- [Activity]
Working from the records below, repeat exactly the lines starting at the line that contains "Instruction: Open head-to-head" and ending at the line that contains "Click the Serial", inclusive.

Collected data:
━━━━━━━━━━

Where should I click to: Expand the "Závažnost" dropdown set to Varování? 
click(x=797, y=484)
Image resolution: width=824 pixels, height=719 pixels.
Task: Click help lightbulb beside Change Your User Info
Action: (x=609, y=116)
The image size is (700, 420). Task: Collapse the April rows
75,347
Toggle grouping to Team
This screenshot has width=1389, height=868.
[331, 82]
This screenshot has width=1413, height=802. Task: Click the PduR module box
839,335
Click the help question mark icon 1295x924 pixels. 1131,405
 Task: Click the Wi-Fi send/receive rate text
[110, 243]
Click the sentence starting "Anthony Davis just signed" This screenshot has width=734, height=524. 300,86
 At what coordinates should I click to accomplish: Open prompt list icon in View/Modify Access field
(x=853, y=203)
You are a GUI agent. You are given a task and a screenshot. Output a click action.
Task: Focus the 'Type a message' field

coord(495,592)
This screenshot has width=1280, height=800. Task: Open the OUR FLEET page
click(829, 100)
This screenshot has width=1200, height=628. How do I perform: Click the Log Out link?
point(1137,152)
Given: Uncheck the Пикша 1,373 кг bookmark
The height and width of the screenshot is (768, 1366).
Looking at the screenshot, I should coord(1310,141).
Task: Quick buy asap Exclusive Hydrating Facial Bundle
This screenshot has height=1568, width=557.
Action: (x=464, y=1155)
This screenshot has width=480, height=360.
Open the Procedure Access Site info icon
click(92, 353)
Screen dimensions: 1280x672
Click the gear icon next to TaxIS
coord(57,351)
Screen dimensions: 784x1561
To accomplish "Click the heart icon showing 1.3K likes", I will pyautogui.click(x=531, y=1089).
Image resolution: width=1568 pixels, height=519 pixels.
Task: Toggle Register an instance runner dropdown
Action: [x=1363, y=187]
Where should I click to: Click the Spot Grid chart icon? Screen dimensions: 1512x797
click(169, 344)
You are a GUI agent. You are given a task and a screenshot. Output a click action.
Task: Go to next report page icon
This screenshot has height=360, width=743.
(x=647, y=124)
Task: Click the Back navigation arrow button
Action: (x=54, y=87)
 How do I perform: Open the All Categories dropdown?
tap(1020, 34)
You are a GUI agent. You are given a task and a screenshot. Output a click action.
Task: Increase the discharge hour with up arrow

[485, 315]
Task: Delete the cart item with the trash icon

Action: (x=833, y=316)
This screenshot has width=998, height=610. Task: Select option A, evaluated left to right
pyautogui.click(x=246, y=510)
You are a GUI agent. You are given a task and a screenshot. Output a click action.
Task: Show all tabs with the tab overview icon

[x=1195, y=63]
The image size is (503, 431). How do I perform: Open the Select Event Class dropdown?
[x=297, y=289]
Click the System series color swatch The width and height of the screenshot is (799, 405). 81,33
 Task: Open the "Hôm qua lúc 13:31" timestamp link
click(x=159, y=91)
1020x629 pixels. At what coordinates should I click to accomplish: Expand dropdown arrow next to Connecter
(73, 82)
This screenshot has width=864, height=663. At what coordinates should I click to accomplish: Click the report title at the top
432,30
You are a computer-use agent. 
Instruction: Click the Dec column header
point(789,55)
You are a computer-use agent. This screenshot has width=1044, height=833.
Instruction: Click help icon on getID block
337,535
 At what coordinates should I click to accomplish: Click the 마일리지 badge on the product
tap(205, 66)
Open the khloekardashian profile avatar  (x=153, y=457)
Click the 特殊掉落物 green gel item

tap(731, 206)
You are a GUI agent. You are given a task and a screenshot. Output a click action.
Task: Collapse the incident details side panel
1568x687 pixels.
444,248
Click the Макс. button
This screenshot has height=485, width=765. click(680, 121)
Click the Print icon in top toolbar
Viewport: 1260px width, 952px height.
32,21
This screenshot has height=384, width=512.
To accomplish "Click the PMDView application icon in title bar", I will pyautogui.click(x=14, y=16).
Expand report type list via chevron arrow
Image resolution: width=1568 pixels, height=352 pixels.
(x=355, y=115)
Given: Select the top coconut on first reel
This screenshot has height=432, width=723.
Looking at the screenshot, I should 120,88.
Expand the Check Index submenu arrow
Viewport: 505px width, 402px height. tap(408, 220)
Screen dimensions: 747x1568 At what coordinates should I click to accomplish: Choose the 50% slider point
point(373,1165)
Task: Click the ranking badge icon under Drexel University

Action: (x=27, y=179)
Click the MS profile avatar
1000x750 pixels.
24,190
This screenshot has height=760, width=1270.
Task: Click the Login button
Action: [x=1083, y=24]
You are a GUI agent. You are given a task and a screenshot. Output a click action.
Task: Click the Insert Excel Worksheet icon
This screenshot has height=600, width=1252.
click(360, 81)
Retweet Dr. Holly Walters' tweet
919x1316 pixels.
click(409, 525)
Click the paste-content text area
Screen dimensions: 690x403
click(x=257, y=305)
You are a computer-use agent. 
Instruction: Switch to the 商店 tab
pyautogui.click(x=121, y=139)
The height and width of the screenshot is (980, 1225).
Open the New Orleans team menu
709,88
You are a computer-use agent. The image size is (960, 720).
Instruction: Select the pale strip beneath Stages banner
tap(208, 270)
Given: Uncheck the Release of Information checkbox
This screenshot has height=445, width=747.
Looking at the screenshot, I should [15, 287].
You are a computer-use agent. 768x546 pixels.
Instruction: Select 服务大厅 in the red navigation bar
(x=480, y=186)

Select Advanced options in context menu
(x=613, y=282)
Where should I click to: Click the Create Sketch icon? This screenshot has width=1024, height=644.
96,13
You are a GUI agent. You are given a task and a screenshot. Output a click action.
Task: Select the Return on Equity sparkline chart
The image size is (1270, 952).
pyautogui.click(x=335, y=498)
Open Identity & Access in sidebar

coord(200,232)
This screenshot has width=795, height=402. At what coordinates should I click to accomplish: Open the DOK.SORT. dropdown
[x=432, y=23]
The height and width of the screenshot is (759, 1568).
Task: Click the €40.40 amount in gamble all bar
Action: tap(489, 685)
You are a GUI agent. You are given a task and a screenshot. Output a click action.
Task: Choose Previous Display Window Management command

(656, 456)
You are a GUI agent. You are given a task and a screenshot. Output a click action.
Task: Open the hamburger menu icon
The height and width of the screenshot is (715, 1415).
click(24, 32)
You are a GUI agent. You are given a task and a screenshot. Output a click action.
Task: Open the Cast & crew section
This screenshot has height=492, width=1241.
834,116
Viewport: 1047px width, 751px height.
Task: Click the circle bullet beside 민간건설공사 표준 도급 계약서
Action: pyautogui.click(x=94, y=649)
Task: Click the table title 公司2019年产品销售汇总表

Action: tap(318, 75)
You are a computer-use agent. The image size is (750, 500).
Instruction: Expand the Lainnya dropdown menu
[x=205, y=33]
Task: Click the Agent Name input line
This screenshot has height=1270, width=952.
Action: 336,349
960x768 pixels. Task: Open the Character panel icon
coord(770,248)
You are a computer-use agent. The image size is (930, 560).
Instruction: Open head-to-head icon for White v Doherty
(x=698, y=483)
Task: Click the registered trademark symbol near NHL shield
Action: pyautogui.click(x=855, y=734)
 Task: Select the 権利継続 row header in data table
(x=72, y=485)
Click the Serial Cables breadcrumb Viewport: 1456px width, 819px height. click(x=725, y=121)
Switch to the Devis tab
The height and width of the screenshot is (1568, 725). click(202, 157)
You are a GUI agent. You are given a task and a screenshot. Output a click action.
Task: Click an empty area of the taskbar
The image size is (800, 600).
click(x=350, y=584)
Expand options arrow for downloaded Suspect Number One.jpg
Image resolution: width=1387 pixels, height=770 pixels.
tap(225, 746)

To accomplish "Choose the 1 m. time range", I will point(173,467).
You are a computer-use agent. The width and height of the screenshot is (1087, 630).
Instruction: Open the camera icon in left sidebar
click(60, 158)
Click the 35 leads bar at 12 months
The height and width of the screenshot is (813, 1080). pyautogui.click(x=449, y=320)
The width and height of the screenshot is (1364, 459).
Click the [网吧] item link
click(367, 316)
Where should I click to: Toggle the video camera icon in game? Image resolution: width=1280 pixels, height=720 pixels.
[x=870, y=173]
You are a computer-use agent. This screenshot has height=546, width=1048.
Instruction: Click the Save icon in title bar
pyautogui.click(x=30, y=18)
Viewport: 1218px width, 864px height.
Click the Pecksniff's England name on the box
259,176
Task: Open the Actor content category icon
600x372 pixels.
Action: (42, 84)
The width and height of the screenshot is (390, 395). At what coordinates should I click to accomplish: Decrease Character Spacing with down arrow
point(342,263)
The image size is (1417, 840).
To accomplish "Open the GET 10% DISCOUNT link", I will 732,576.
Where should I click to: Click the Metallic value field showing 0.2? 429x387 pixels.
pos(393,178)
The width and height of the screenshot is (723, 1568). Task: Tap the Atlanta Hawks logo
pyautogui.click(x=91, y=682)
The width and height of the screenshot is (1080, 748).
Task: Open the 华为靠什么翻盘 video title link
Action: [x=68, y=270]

━━━━━━━━━━

- [Reply]
Instruction: Open head-to-head icon for White v Doherty
(x=698, y=483)
Task: Click the registered trademark symbol near NHL shield
Action: pyautogui.click(x=855, y=734)
 Task: Select the 権利継続 row header in data table
(x=72, y=485)
Click the Serial Cables breadcrumb Viewport: 1456px width, 819px height. click(x=725, y=121)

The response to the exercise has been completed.